— begin Exercise inputs —
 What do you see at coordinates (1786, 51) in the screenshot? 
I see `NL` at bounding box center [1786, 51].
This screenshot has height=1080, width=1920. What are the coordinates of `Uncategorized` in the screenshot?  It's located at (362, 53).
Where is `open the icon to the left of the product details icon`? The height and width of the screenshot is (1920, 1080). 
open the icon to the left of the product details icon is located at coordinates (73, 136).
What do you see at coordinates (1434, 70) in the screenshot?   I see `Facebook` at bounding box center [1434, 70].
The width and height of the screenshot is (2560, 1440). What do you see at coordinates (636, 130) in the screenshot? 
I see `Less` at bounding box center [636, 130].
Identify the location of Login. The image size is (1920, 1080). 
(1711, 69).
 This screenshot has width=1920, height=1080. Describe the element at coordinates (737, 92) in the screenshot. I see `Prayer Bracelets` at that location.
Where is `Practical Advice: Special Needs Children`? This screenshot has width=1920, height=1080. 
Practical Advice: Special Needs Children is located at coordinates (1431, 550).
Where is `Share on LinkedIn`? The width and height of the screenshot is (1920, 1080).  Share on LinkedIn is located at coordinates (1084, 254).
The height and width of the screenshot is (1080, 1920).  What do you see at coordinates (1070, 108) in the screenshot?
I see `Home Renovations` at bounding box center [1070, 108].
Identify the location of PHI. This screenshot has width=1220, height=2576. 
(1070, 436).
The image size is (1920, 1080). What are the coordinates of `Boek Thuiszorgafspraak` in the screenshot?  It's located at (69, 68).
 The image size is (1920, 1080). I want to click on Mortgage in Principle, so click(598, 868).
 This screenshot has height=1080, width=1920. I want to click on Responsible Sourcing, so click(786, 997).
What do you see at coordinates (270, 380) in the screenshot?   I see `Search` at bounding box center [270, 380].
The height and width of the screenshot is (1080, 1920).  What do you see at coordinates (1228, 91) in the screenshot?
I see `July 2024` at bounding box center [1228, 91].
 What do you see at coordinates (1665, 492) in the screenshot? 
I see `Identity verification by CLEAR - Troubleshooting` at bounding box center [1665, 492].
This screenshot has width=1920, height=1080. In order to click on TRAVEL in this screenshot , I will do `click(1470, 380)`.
— end Exercise inputs —
Return, unchanged, every line from the one containing "The image size is (1920, 1080). What" through the end of the entries.

**Written solution**:
The image size is (1920, 1080). What are the coordinates of `Boek Thuiszorgafspraak` in the screenshot?  It's located at (69, 68).
 The image size is (1920, 1080). I want to click on Mortgage in Principle, so click(598, 868).
 This screenshot has height=1080, width=1920. I want to click on Responsible Sourcing, so click(786, 997).
What do you see at coordinates (270, 380) in the screenshot?   I see `Search` at bounding box center [270, 380].
The height and width of the screenshot is (1080, 1920).  What do you see at coordinates (1228, 91) in the screenshot?
I see `July 2024` at bounding box center [1228, 91].
 What do you see at coordinates (1665, 492) in the screenshot? 
I see `Identity verification by CLEAR - Troubleshooting` at bounding box center [1665, 492].
This screenshot has width=1920, height=1080. In order to click on TRAVEL in this screenshot , I will do `click(1470, 380)`.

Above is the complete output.